Where a line of the material contains the string "Area", copy that line.

----- SOURCE MATERIAL -----

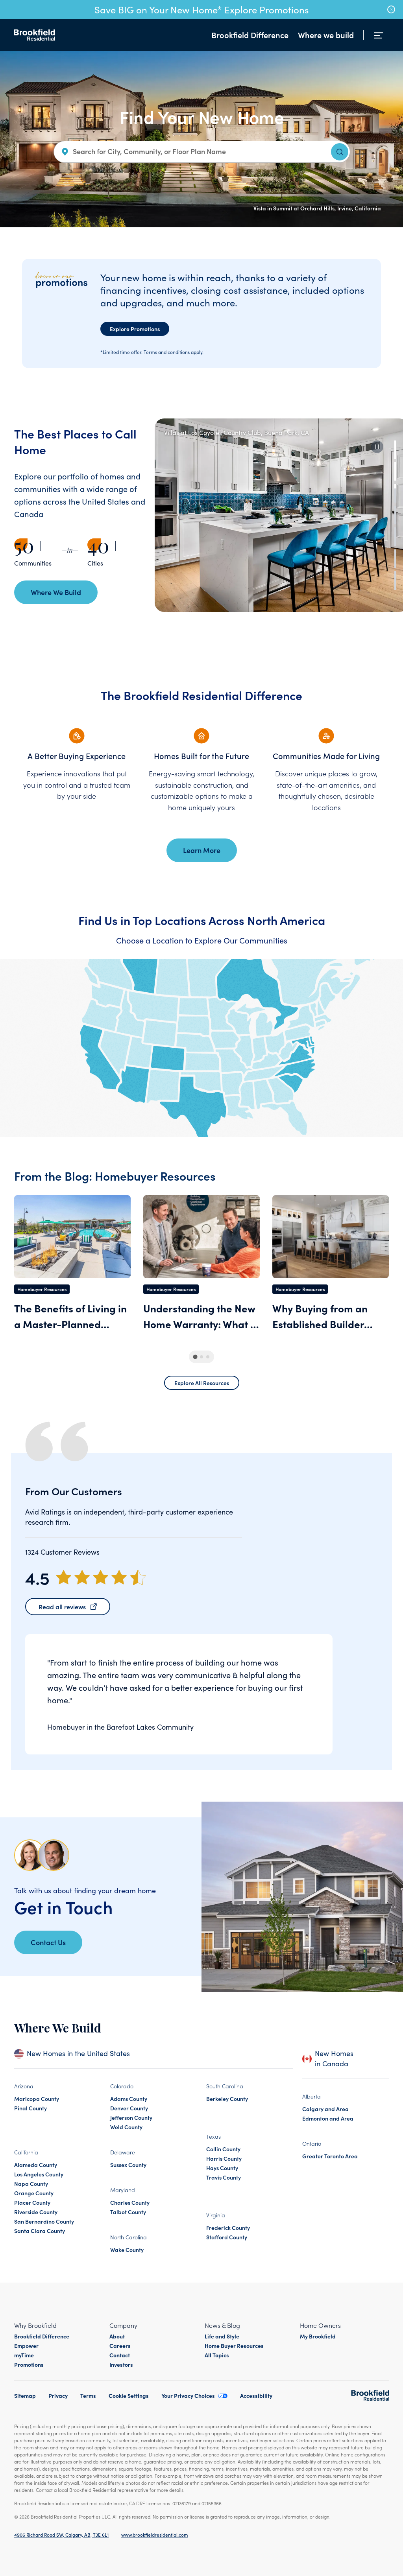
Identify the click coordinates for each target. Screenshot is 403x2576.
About (117, 2336)
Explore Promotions (266, 9)
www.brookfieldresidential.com (154, 2534)
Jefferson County (131, 2117)
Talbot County (128, 2212)
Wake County (127, 2250)
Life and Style (222, 2336)
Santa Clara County (39, 2231)
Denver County (129, 2108)
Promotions (29, 2364)
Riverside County (35, 2212)
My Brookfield (318, 2336)
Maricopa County (36, 2098)
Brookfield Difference (249, 34)
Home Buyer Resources (234, 2345)
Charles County (130, 2202)
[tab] (195, 1356)
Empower (26, 2345)
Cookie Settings (129, 2395)
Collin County (223, 2149)
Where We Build (56, 592)
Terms (88, 2395)
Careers (120, 2345)
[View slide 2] (395, 471)
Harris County (224, 2158)
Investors (121, 2364)
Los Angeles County (38, 2174)
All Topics (217, 2355)
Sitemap (25, 2395)
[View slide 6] (395, 558)
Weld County (126, 2127)
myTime (24, 2355)
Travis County (223, 2177)
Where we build (326, 34)
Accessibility (256, 2395)
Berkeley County (227, 2098)
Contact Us (48, 1942)
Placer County (32, 2202)
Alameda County (35, 2165)
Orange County (34, 2193)
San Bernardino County (44, 2221)
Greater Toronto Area (330, 2156)
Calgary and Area (325, 2109)
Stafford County (226, 2237)
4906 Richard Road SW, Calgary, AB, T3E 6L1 (61, 2534)
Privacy (58, 2395)
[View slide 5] (395, 536)
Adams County (128, 2098)
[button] (377, 446)
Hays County (222, 2168)
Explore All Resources (201, 1383)
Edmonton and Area (327, 2118)
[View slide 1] (395, 449)
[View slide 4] (395, 515)
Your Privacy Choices (188, 2395)
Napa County (31, 2183)
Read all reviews (62, 1606)
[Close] (391, 9)
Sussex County (128, 2165)
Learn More (201, 850)
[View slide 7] (395, 580)
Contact (119, 2355)
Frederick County (228, 2227)
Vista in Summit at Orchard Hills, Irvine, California (317, 208)
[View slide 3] (395, 493)
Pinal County (30, 2108)
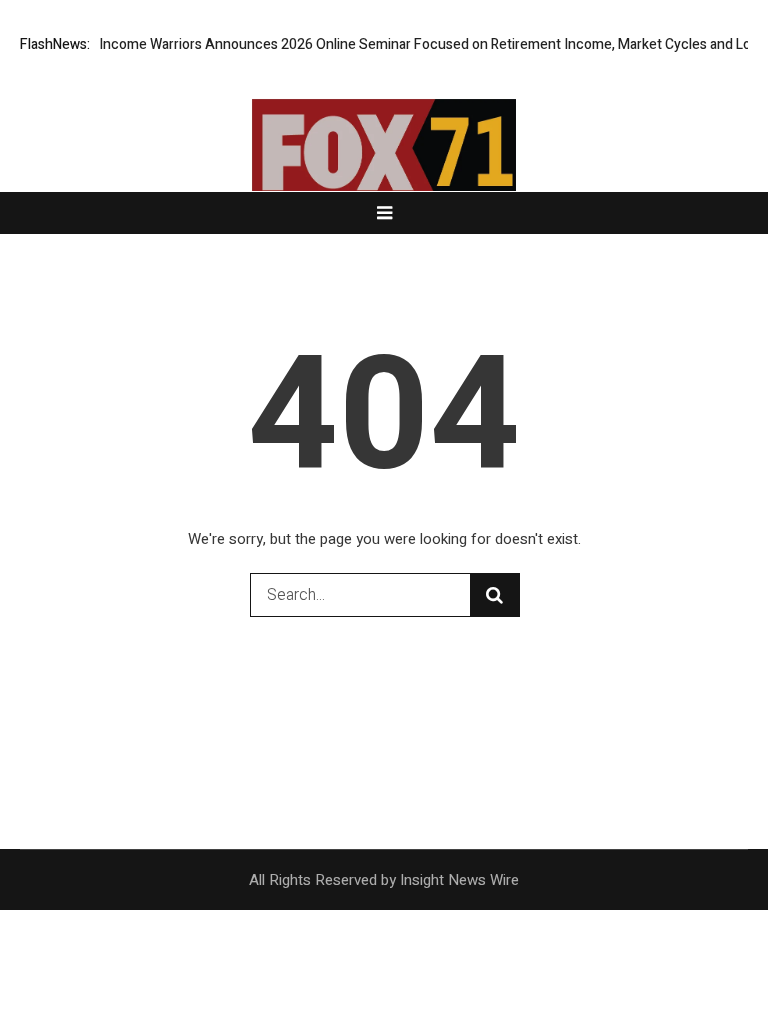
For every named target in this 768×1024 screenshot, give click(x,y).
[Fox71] (384, 177)
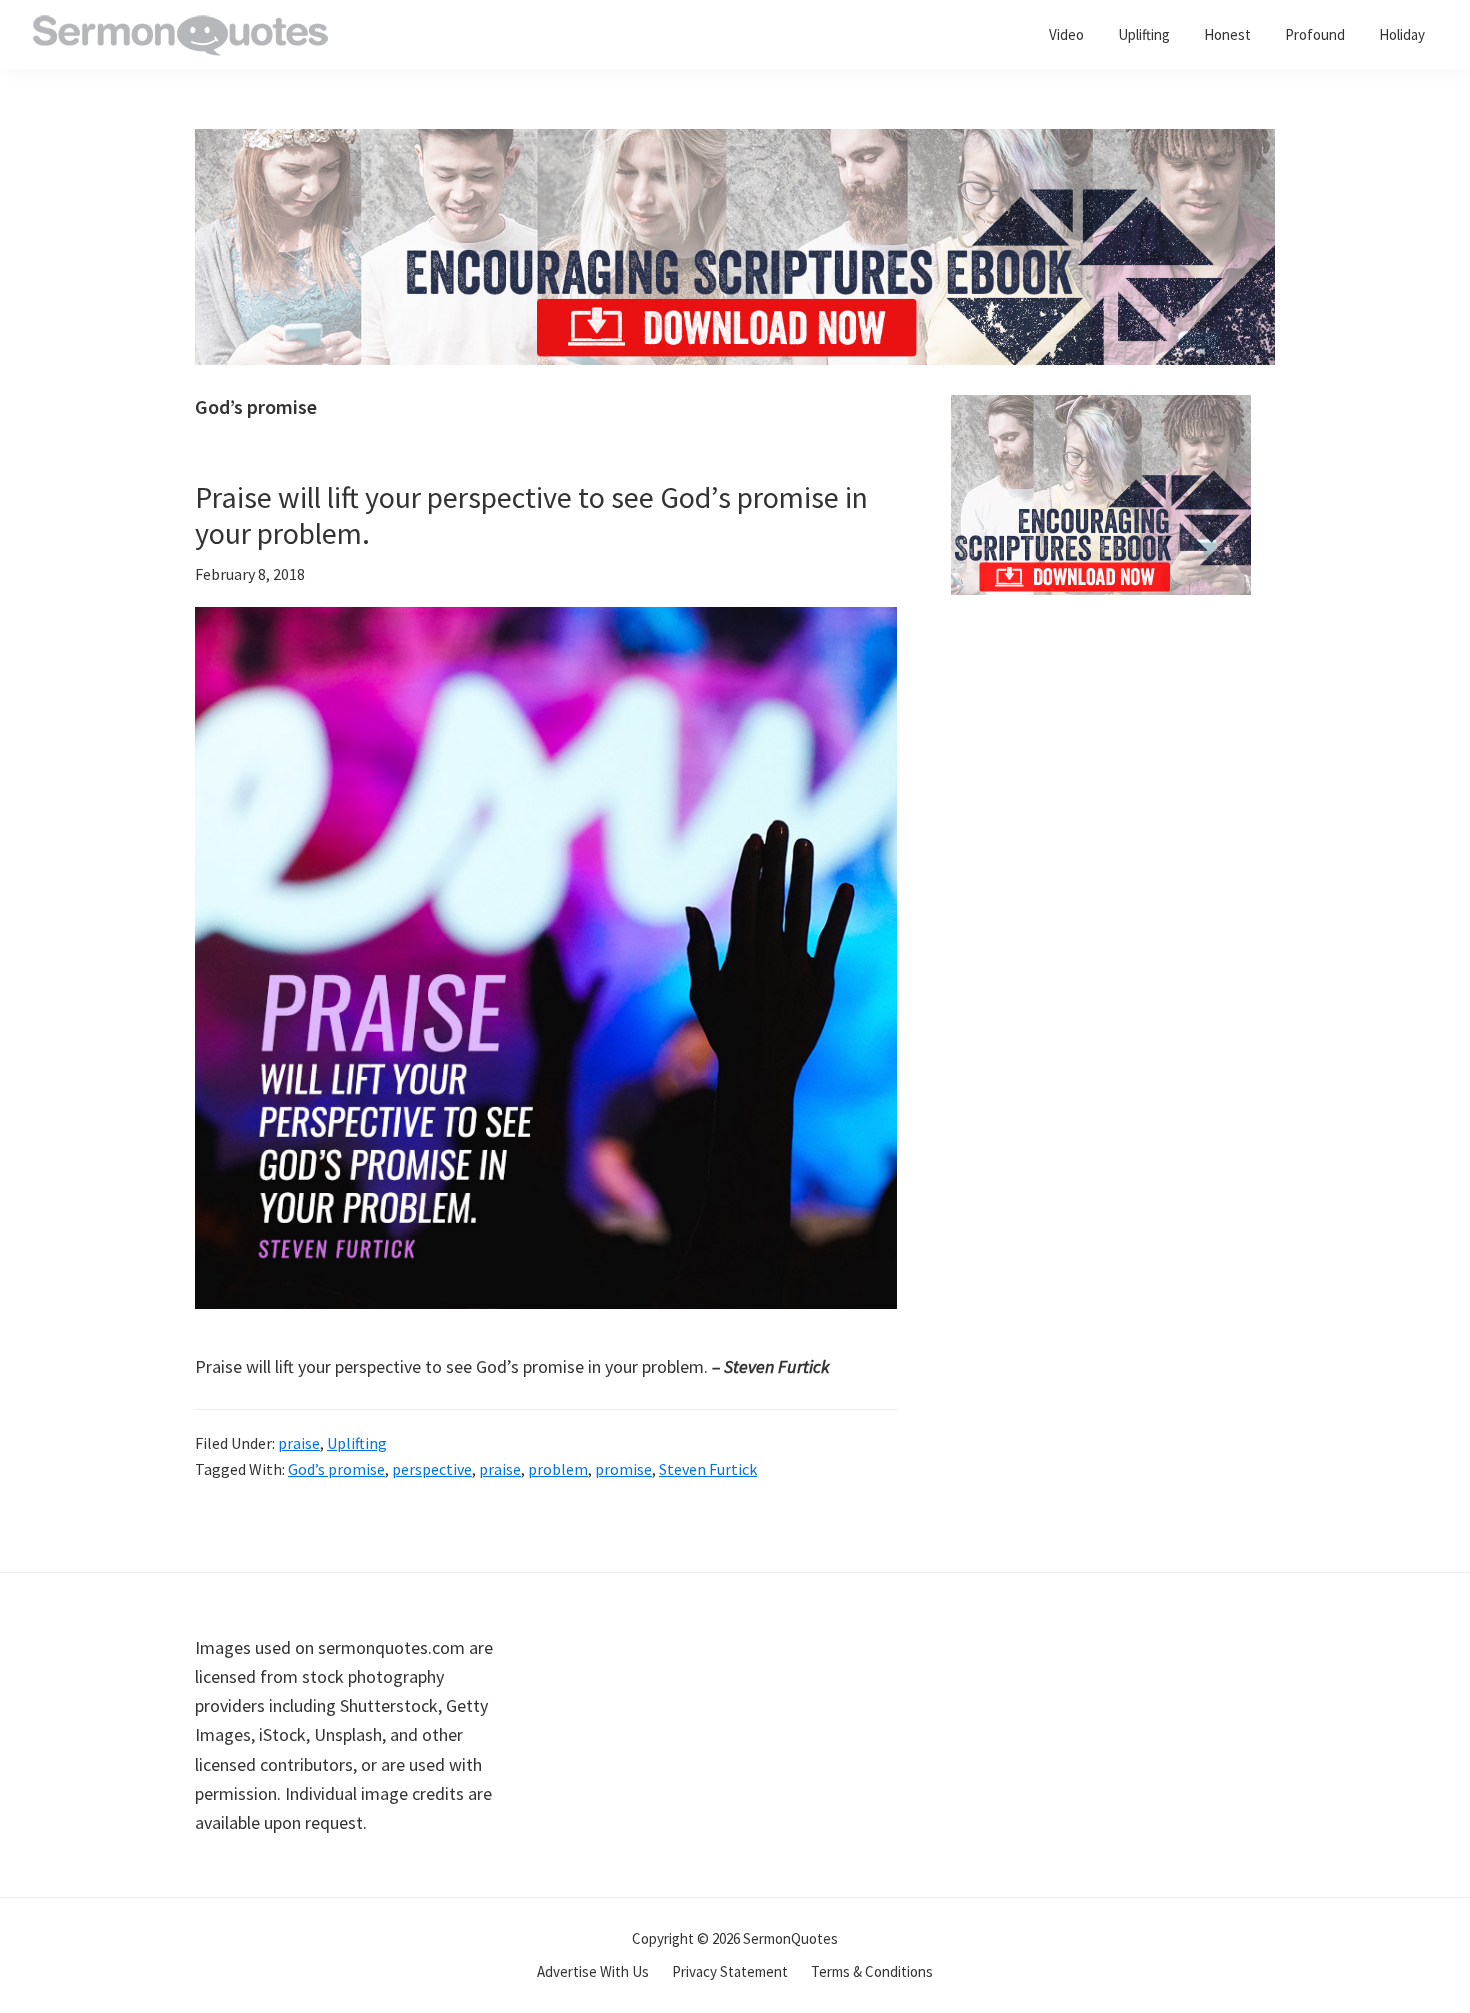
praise (299, 1443)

-----

SOLUTION TO THIS PROBLEM
Greater Toronto Area (330, 2156)
Calgary and Area (325, 2109)
Edmonton and Area (327, 2118)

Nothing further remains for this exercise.